Key Clinical Signs and Symptoms of Chronic Glomerulonephritis: Early Recognition Matters
Chronic glomerulonephritis (CGN) is a progressive, immune-mediated kidney disorder that damages the glomeruli—the tiny filtering units in the kidneys. Unlike acute kidney conditions, CGN often develops silently over months or years, making early symptom awareness critical for timely diagnosis and intervention. The five hallmark clinical manifestations include hematuria, proteinuria, hypertension, edema, and progressive renal dysfunction. Recognizing these signs—and understanding their nuances—can significantly influence long-term outcomes and help prevent irreversible kidney damage.
Hematuria: A Telltale Sign of Glomerular Injury
One of the most common early indicators of chronic glomerulonephritis is hematuria—blood in the urine. This isn't always visible to the naked eye. In fact, many patients experience persistent microscopic hematuria, detectable only through urinalysis. Others may have intermittent episodes of gross hematuria, where urine appears pink, cola-colored, or smoky. When examined under a phase-contrast microscope, over 80% of red blood cells often show abnormal shapes—so-called dysmorphic RBCs—a strong clue pointing to glomerular rather than urinary tract bleeding.
Proteinuria: More Than Just a Lab Abnormality
Proteinuria in CGN typically reflects selective or partially selective loss of plasma proteins due to damaged glomerular filtration barriers. It's commonly characterized by glomerular-type proteinuria, involving medium- to high-molecular-weight proteins like albumin and immunoglobulins. In milder cases, protein excretion may range from 0.5 to 3.5 g/day. However, when daily protein loss exceeds 3.5 g—especially when accompanied by hypoalbuminemia, hyperlipidemia, and significant edema—it meets the diagnostic criteria for nephrotic syndrome. This advanced stage also increases susceptibility to infections, thromboembolic events, and accelerated renal decline.
Edema: From Facial Swelling to Systemic Fluid Retention
Fluid retention in CGN manifests in two primary patterns. The first is "nephritic edema"—typically starting around the eyes and face, especially noticeable upon waking. This results from sodium and water retention driven by reduced glomerular filtration and activation of the renin-angiotensin-aldosterone system (RAAS). The second is "nephrotic edema", which tends to be more severe and generalized—from ankles and legs up to the abdomen (ascites) and even lungs (pulmonary edema)—often linked to profound hypoalbuminemia and capillary leak. Both types signal worsening disease activity and warrant prompt clinical evaluation.
Hypertension: A Dual-Pathway Complication
Renal hypertension is not just a side effect—it's a key driver of disease progression in CGN. It arises through two interrelated mechanisms: volume overload (from sodium/water retention) and RAAS overactivation (due to ischemic kidney tissue). Uncontrolled blood pressure further injures glomeruli, creating a dangerous feedback loop. Importantly, hypertension in CGN may appear before significant changes in serum creatinine or GFR are evident—making routine BP monitoring essential in at-risk populations, including those with persistent hematuria or proteinuria.
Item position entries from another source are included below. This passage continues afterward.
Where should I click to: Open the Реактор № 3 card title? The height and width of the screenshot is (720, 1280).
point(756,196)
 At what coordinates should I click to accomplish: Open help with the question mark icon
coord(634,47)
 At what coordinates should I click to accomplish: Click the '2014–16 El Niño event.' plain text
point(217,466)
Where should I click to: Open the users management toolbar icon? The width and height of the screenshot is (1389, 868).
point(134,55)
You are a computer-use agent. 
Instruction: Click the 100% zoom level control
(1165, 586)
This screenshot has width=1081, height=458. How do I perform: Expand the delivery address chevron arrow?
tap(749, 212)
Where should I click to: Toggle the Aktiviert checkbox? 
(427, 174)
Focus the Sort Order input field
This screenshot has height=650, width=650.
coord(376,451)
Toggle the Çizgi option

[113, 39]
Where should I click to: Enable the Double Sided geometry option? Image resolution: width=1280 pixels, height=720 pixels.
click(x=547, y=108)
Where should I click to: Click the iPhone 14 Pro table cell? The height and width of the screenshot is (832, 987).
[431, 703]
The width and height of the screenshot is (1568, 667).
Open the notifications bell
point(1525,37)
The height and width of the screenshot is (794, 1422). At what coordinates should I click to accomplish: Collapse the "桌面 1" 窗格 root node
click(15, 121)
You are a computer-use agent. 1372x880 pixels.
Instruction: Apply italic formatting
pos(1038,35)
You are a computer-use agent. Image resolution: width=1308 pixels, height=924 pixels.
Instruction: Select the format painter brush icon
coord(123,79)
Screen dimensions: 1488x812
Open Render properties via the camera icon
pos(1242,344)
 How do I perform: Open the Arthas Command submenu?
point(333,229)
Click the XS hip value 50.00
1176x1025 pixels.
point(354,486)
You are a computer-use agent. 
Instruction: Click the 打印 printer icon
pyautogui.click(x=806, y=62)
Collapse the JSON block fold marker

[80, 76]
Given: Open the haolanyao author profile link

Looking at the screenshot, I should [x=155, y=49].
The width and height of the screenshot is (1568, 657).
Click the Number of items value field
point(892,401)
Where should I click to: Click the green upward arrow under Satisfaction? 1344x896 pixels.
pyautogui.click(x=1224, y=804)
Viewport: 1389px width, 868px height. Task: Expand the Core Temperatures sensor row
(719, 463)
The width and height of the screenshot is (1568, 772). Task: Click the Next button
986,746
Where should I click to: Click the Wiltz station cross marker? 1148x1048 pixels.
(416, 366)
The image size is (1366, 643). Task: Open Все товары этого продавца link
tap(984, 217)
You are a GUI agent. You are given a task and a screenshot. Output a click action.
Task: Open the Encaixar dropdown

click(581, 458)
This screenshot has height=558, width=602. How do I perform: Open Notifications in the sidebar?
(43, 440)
Progressive Renal Dysfunction: From Reduced Filtration to End-Stage Disease
Left untreated or poorly managed, chronic glomerulonephritis gradually impairs the kidneys' ability to filter waste, regulate electrolytes, and produce vital hormones like erythropoietin and active vitamin D. This leads to a slow but steady decline in estimated glomerular filtration rate (eGFR). Over time, patients may develop fatigue, anemia, metabolic acidosis, and bone mineral disorders. Without intervention—including optimized blood pressure control, RAAS inhibitors, dietary modifications, and sometimes immunosuppressive therapy—the disease can advance to end-stage kidney disease (ESKD), requiring dialysis or transplantation. Early detection and multidisciplinary care dramatically improve prognosis and quality of life.